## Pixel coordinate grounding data
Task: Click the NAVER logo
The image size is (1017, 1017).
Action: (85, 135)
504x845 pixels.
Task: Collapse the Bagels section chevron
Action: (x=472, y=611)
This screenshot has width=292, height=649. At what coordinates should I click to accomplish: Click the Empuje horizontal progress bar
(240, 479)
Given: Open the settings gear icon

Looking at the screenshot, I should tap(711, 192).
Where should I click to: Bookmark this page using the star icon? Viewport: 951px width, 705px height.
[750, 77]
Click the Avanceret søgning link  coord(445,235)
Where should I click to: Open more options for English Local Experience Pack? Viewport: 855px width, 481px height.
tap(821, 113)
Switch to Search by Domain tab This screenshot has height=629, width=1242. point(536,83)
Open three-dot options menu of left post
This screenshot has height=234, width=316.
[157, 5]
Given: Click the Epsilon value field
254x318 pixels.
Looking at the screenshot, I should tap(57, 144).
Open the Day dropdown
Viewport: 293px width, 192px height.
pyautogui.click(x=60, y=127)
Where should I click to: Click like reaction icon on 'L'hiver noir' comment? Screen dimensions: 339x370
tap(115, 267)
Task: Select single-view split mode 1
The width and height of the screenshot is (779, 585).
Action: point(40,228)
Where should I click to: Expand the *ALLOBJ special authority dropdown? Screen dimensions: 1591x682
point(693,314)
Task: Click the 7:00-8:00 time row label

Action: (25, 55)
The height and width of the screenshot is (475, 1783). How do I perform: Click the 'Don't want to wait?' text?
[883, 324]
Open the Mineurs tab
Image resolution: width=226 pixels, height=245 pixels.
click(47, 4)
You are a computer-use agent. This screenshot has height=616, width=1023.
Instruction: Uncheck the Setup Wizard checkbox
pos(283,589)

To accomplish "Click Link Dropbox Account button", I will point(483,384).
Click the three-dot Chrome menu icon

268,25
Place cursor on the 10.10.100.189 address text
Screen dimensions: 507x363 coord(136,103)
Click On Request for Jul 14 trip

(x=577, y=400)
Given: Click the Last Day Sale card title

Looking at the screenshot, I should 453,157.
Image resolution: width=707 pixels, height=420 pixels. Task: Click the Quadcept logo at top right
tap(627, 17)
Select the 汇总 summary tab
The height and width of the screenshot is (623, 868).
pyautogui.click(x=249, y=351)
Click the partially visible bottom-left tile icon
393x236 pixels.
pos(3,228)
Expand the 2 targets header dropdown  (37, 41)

## Required work
Using the entries above, give again exactly the lines from the line holding "Click the Avanceret" through the line holding "Given: Click the Epsilon value field". Include both end lines and nothing else.

## Answer to this task
Click the Avanceret søgning link  coord(445,235)
Where should I click to: Open more options for English Local Experience Pack? Viewport: 855px width, 481px height.
tap(821, 113)
Switch to Search by Domain tab This screenshot has height=629, width=1242. point(536,83)
Open three-dot options menu of left post
This screenshot has height=234, width=316.
[157, 5]
Given: Click the Epsilon value field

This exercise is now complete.